ZMIZ2-MCM3 axis participates in the progression of triple-negative breast cancer

Objective: Triple-negative breast cancer (TNBC) is highly aggressive in nature and lacks effective targeted therapies. This study aimed to elucidate the function and possible mechanisms of ZMIZ2 and MCM3 in TNBC progression.Methods: The relationship between ZMIZ2 expression and clinical characteristics of TNBC was investigated. The in vitro and in vivo experiments were employed to study the role of ZMIZ2 dysregulation on TNBC cell malignant behaviors. The regulatory relationship between ZMIZ2 and MCM3 was explored. Furthermore, transcriptome sequencing was carried out to elucidate the possible mechanisms of ZMIZ2/MCM3 axis in TNBC.Results: High ZMIZ2 expression is linked to the malignant degree of TNBC. ZMIZ2 overexpression promoted TNBC cell proliferation, migration, and invasion, inhibited apoptosis, and induced S phase cell cycle arrest, whereas knockdown of ZMIZ2 had opposite effects. ZMIZ2 directly targeted and positively regulated MCM3 expression. MCM3 knockdown reversed the function of ZMIZ2 overexpression on TNBC tumor growth in vitro and in vivo.

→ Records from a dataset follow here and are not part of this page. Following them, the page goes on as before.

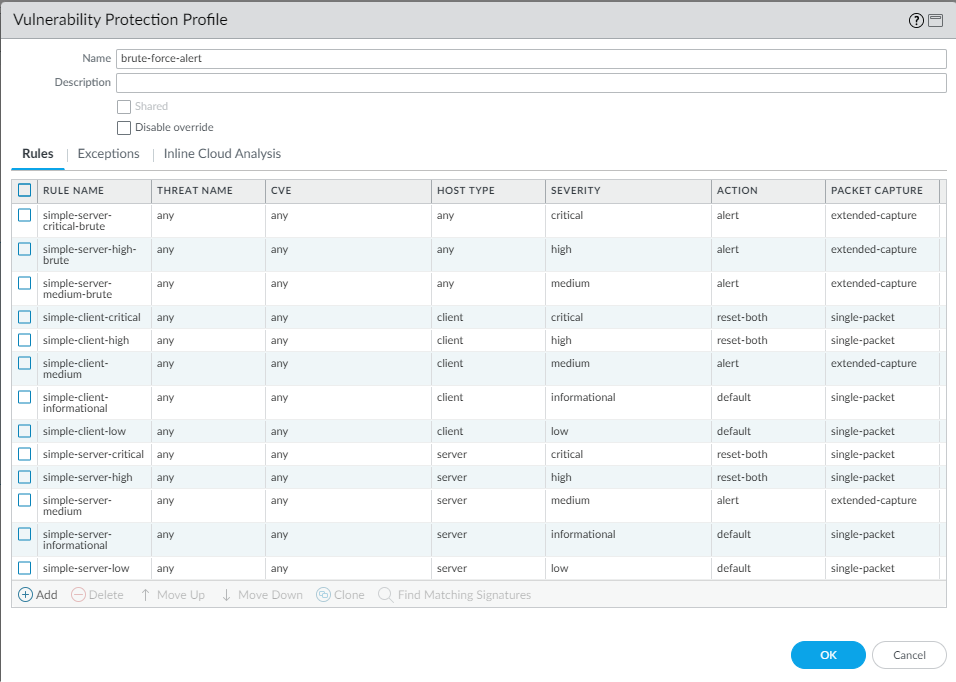This screenshot has height=682, width=956.
Task: Open the simple-server-high-brute rule
Action: click(x=90, y=254)
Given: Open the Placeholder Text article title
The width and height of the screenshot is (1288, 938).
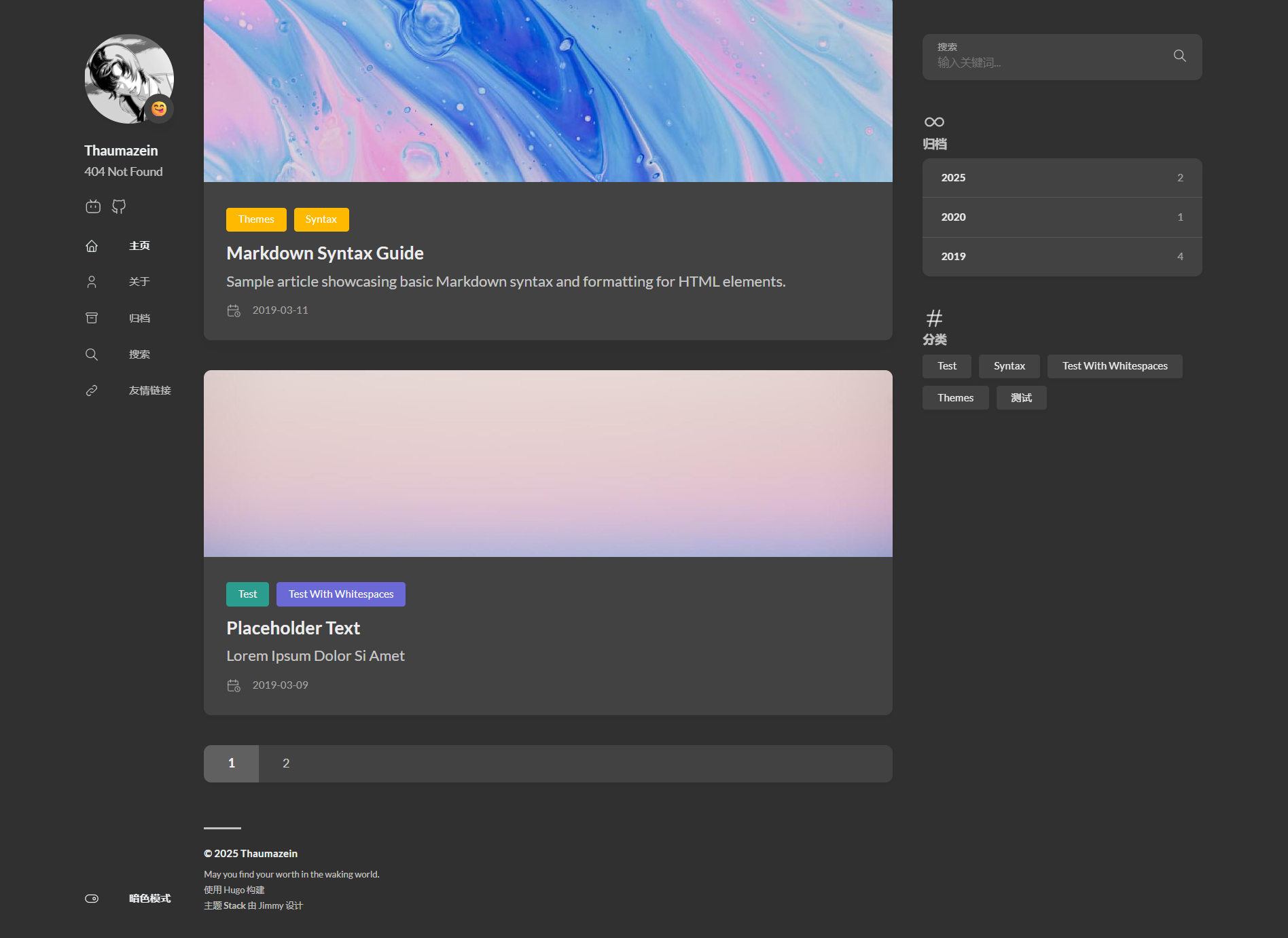Looking at the screenshot, I should click(293, 628).
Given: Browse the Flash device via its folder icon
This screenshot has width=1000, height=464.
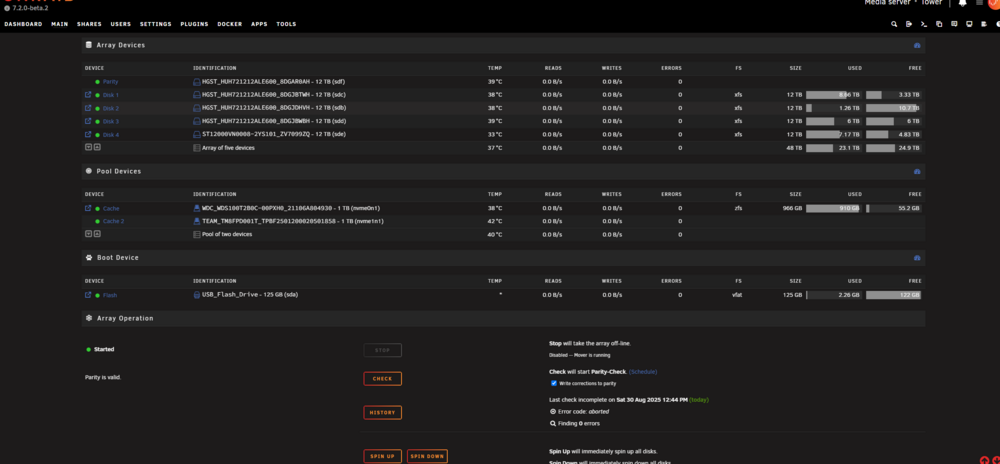Looking at the screenshot, I should [x=88, y=295].
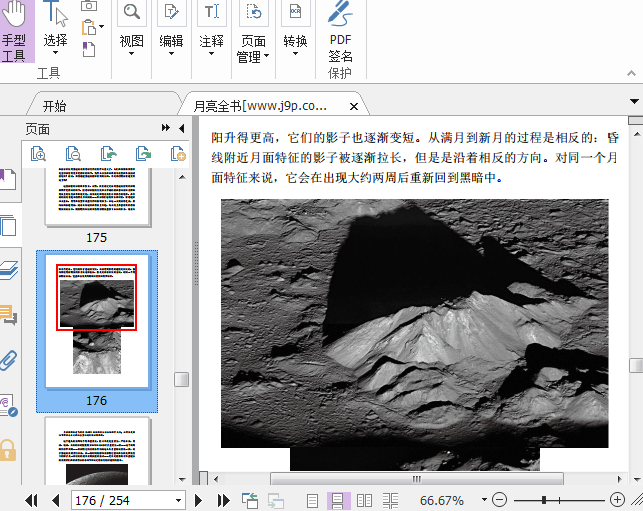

High MCM3 expression was linked to the malignant degree and poor prognosis of TNBC. The differentially expressed genes associated with ZMIZ2/MCM3 axis were significantly enriched in multiple pathways, such as MAPK, mTOR, Wnty, and Ras signaling pathways, which were verified by TCGA data.Conclusions: ZMIZ2 and MCM3 are increased expressed in TNBC. ZMIZ2 promotes the development of TNBC through positively regulating MCM3. Key pathways, such as Ras/MAPK, PI3K/AKT/mTOR, and Wnt signaling pathways may be key downstream mechanisms.